Похоже, что отец Фрицля погиб на войне. Имя Франца Фрицля значится на военном мемориале города, на котором также выгравировано изображение фашистского штурмовика. Хотя после Второй мировой войны австрийцы объявляли себя невинными жертвами фашистов, многие из них были активными членами партии. Не секрет, что, в частности, Амштеттен стал настоящим рассадником фашизма. Приезд Гитлера в 1938 году был встречен местными жителями крайне восторженно, и перед каждым домом в городе была вывешена свастика. В учебнике истории города сказано об этом событии: «Толпа шумела, кричала и волновалась».
Амштеттен шел на шаг впереди прочих австрийских городов по энтузиазму, с каким был принят аншлюс, и провозгласил Гитлера почетным горожанином. Фюрер отправил благодарственное письмо, в котором отметил, что городская награда «доставила ему огромное наслаждение». По словам Фрицля, гитлеровское прошлое Амштеттена оказало на него глубокое влияние. «Я рос в эпоху фашизма, а это означало тотальный контроль и уважение к власти, – говорил Фрицль. – Думаю, я прихватил кое-какие прежние ценности из той жизни с собой. Конечно, подсознательно».

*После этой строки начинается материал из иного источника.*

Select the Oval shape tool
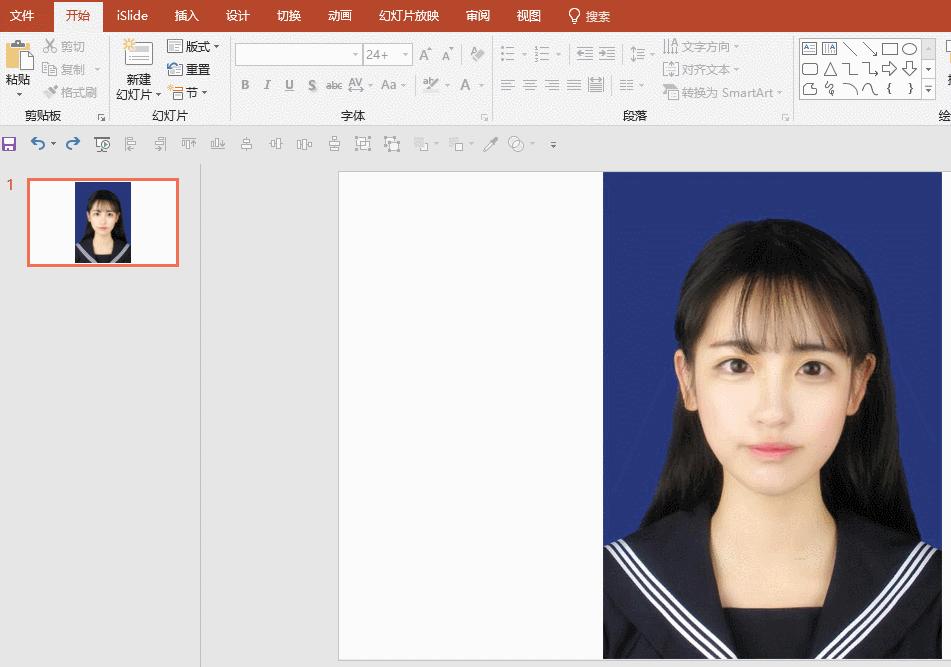Image resolution: width=951 pixels, height=667 pixels. click(910, 48)
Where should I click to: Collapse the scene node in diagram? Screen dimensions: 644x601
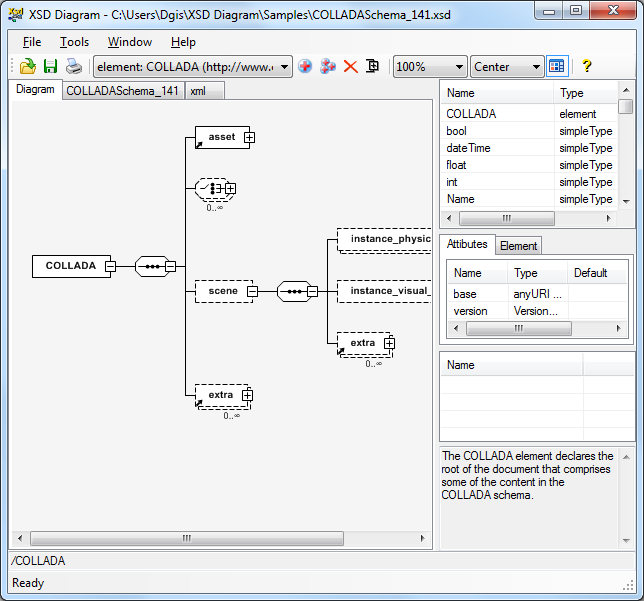(x=252, y=292)
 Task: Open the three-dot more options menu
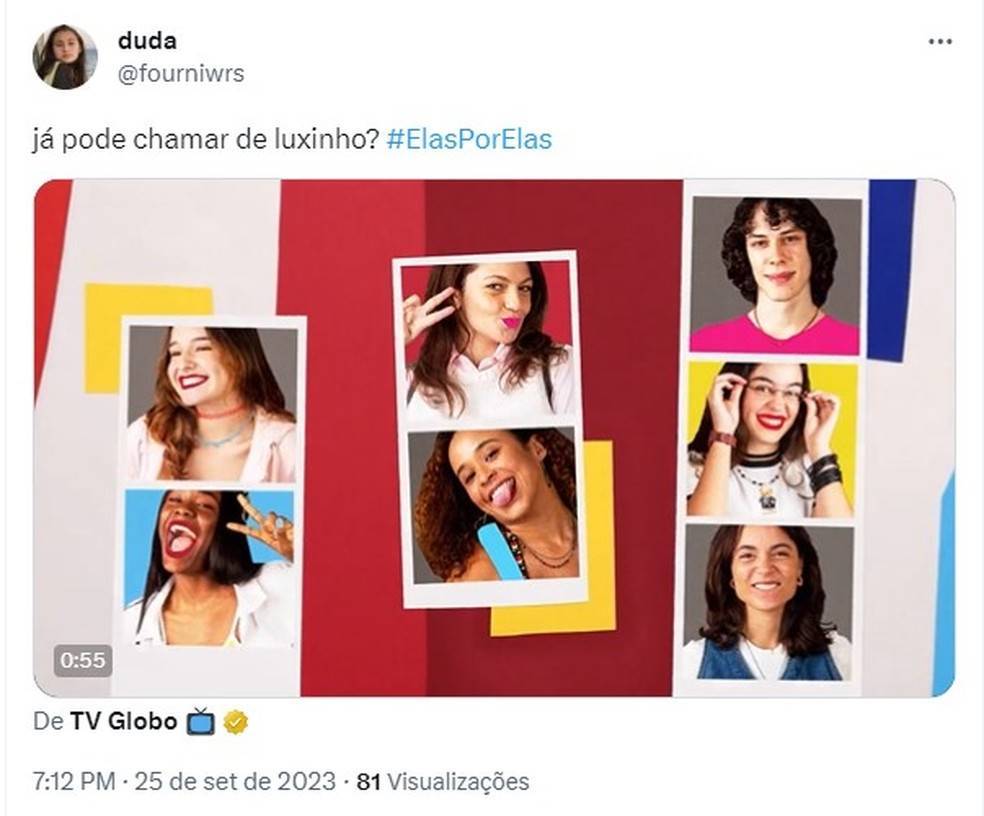(x=940, y=42)
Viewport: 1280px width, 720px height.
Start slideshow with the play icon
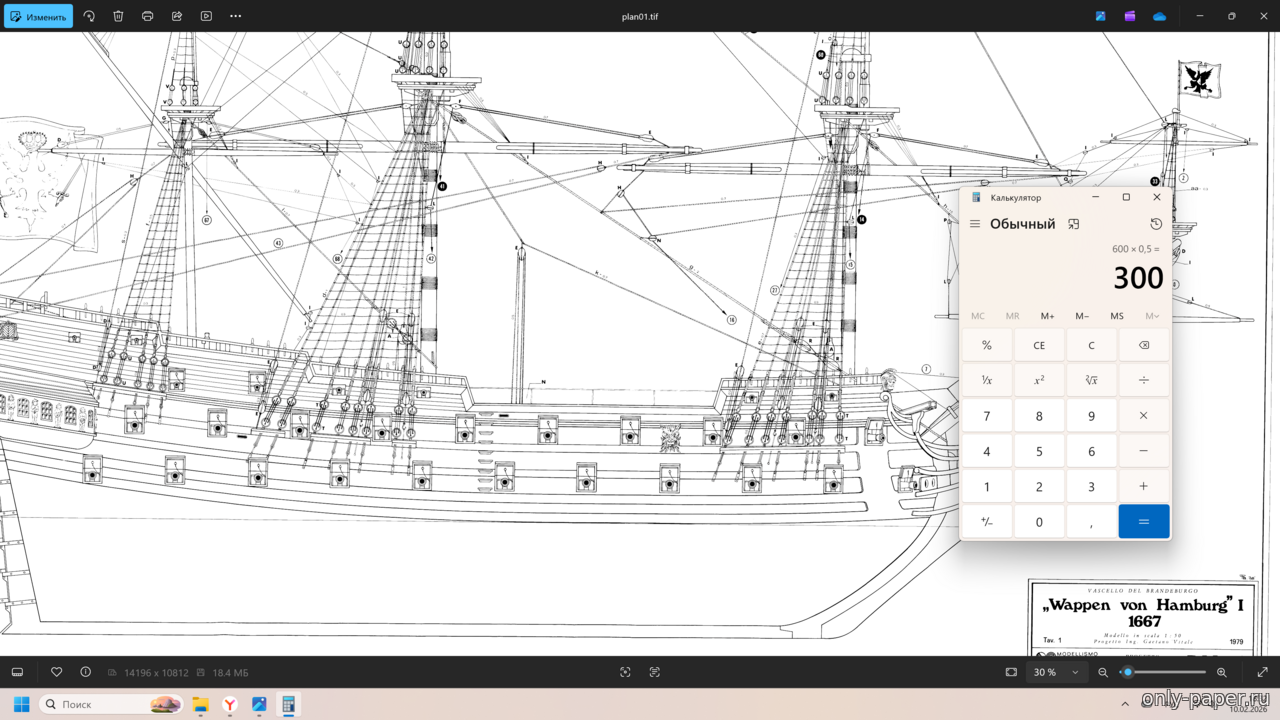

После вторжения Гитлера в Советский Союз в июне 1941 года Амштеттен оказался на главной железной дороге, перевозившей войска и материальное обеспечение для Восточного фронта. ВВС беспрестанно бомбили пути, и, когда начиналась очередная бомбежка, население, не исключая и маленького Фрицля, искало убежищ в подвалах своих домов. В течение военного времени там нанимали низкооплачиваемых чернорабочих, которые помогали восстанавливать жизненно необходимое рельсовое сообщение между Линцем и Веной.
Буквально в двух шагах от подвала, где Фрицль насиловал свою дочь и держал взаперти свое потомство, располагался фашистский концлагерь, где во время войны были заключены около пятисот женщин. В Амштеттене всего два концлагеря – Банбау-2, где держали женщин, и Банбау-1, где содержали около трех тысяч мужчин, которых использовали для восстановления железной дороги. Эти два лагеря были филиалами небезызвестного Маутхаузена, расположенного в 40 километрах от Амштеттена. Хотя лагерь изначально был разработан для «уничтожения трудом», в декабре 1941-го там открыли газовую камеру, где уничтожали по 120 человек сразу. Там погибло почти 320 тысяч человек. Пока лагерные офицеры коротали время с австрийским пивом и женщинами Амштеттена, сотни тысяч заключенных совсем рядом страдали от голода, пыток, изнасилований и погибали.
И вновь австрийцы с распростертыми объятиями встретили самое жестокое из проявлений Третьего рейха. Около сорока процентов личного состава и добрых три четверти командиров концлагерей были австрийцами, и преимущественно именно австрийцы организовали насильственное переселение евреев. Восемьдесят процентов подчиненных Адольфа Эйхмана, стратегического разработчика холокоста, были родом из Австрии. И маловероятно, что Фрицль, даже в детском возрасте, мог не знать о лагерях смерти, расположенных у него под боком.
Даже клиника, чьи врачи и психологи взяли на себя заботу об Элизабет Фрицль после ее освобождения, имела фашистское прошлое. Сотни пациентов амштеттенской больницы Мауэр были приговорены к смерти законом Третьего рейха об эвтаназии. Еще как минимум восемьсот жертв были перевезены для убийства в другие места.
Книга под названием «Амштеттен 1938 – 1945», заказанная правлением родного города Фрицля, включает главу, в которой повествуется о военных злодеяниях в клинике Мауэр. «Первым шагом к устранению наследственных и умственных заболеваний была стерилизация, – говорилось в ней, со ссылкой на 346 случаев в Мауэре. – Последним была эвтаназия».